Opinión

A toro pasado

El nueve de mayo se puso fin al segundo estado de Alerta en España, en una maniobra que sembró muchas dudas y prácticamente ninguna certeza. A un final tan confuso, que se une a un buen rosario de decisiones gubernamentales caóticas, no es de extrañar que surjan un montón de preguntas de difícil, o excesivamente obvia explicación. La primera que a bote pronto se plantea es por qué de golpe, en una coyuntura para todos los efectos análoga, deja de ser necesaria esta condición jurídica tan particular. 

Lo cierto es que, una vez acabadas y digeridas las elecciones autonómicas -primero las catalanas y luego en Madrid-, llama poderosamente la atención el fin de la feria, porque si a lo largo de la campaña se ha venido haciendo un uso tan perverso como espurio de los fallecidos por la covid, pasada la cita de las urnas parece que esa cifra trascendental ha perdido importancia. Tal es así que, consultando el portal del Ministerio de Sanidad, se puede apreciar como sus páginas se han  ido tornando en un galimatías impreciso, con información transitando de confusa a críptica, donde el propio Ministerio matiza que los datos ofrecidos pueden carecer de valor y eficacia.

A todas luces, una de las cuestiones más peliagudas del estado de Alerta lo constituyó el hecho de que según la Ley 4/81 en la que se fundamenta, se establezca con claridad diáfana que en esa tesitura  nunca se podrán suspender los derechos y garantías constitucionales, cuando todo el mundo es consciente de la suspensión de derechos como el de reunión, libre circulación por territorio nacional, o el confinamiento en sí, que supuso la conculcación de la libertad individual.

Una pregunta casi inevitable ante este caos es por qué, a lo largo de este segundo período de declaración del estado de Alerta, cuando se notificaba que en una población se disparaban los casos y urgía un cierre perimetral, se hacía necesario esperar dos, tres o cuatro días para llevarlo a la práctica.

La razón es sencilla y se inscribe en esa misma Ley Orgánica 4/1981, y no es una simple cuestión semántica. Lejos del de Alerta, el Ejecutivo tendría que haber declarado el estado de Excepción, lo que hubiera permitido suspender todas esas garantías ciudadanas como consecuencia de la situación de emergencia, y al mismo tiempo precintar cualquier población instantáneamente, sin tener que esperar días para hacerlo.

### Tarea A
Por favor, enumera los derechos que, según el artículo sobre el estado de Alerta, se suspendieron durante ese período.
### Tarea B
Escribe la continuación del artículo sobre el estado de Alerta a partir de su último párrafo.

### Filas mostradas

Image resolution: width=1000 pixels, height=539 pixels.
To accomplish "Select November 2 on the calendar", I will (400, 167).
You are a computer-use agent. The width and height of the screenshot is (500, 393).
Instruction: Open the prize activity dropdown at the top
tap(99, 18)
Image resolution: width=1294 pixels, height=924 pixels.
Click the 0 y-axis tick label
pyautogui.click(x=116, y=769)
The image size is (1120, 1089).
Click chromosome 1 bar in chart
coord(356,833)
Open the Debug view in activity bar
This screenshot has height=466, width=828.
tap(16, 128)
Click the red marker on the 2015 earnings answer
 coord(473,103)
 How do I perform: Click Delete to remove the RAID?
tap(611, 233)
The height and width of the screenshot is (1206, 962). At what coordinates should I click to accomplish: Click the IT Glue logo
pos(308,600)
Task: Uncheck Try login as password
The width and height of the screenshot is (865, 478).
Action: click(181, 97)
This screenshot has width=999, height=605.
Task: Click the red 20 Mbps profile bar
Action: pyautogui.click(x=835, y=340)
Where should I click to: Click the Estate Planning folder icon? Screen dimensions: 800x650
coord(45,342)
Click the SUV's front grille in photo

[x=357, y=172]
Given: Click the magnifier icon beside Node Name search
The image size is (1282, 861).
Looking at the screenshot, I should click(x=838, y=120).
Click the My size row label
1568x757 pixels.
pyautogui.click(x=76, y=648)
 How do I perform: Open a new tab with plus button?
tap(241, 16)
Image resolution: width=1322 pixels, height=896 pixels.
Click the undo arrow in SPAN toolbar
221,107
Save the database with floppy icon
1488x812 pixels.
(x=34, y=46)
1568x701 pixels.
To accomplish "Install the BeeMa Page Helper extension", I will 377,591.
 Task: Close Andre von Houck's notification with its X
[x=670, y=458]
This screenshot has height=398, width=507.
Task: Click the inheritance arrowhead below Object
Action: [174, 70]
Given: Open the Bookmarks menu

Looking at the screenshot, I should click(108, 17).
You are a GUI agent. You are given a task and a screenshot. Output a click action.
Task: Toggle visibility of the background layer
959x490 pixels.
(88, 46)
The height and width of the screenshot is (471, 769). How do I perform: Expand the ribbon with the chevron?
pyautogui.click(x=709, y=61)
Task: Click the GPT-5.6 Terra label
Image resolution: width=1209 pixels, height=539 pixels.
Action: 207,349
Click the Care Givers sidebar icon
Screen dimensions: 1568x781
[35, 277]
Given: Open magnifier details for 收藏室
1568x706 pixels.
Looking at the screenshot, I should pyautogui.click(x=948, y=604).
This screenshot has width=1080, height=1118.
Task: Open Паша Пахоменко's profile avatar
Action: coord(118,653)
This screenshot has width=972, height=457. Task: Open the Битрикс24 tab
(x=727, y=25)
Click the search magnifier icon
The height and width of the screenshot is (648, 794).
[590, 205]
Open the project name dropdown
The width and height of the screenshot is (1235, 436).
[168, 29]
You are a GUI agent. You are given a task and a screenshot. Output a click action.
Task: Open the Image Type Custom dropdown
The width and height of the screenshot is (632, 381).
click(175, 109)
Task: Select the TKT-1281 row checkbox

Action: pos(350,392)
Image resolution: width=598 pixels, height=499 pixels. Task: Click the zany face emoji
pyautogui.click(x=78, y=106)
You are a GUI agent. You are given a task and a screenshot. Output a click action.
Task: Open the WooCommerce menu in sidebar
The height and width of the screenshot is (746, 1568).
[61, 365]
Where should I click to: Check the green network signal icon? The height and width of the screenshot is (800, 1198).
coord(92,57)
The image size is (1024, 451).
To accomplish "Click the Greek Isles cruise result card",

### Respuesta A
- Derecho de reunión
- Libre circulación por territorio nacional
- Libertad individual (conculcada por el confinamiento)

### Respuesta B
A muchos les rondará por la cabeza el interrogante acerca del motivo de la elección de una posibilidad frente a otra. La clave está en la propia norma: en el estado de Excepción el ejército habría recibido mayores atribuciones para hacer frente a la pandemia y, lo que es esencial, que el capitán general de las Fuerzas Armadas es el rey, algo que a algún político del Gobierno no le hacía ninguna gracia, al estar más enfrascado en sus propias ambiciones que  en el interés general.

La interrupción de este segundo estado de Alerta, luego de extorsionar a la oposición para que se lo aprobara, mientras el Gobierno se desentendía de la situación dejando la pelota en el tejado de las autonomías -antes y después-, sin haber realizado algo tan esencial como el desarrollo de una ley que permitiera al Tribunal Supremo y a las propias Comunidades Autónomas gestionar la pandemia, es una actitud que roza la dejación de funciones, cuando no la absoluta negligencia. ¿Si hace dos semanas el estado de Alerta era tan imprescindible, qué ha cambiado ahora para que súbitamente haya dejado de serlo?

La respuesta es sencilla: que la dimisión de Pablo Iglesias ha supuesto un balón de oxígeno para un Sánchez chantajeado y obligado a pagar peaje a un exlíder de Podemos que tarde ya, el Constitucional falló que nunca debería haber estado en la mesa del CNI, y que ahora sabe demasiadas cosas que nunca debió conocer, y es que la política hace muy extraños matrimonios.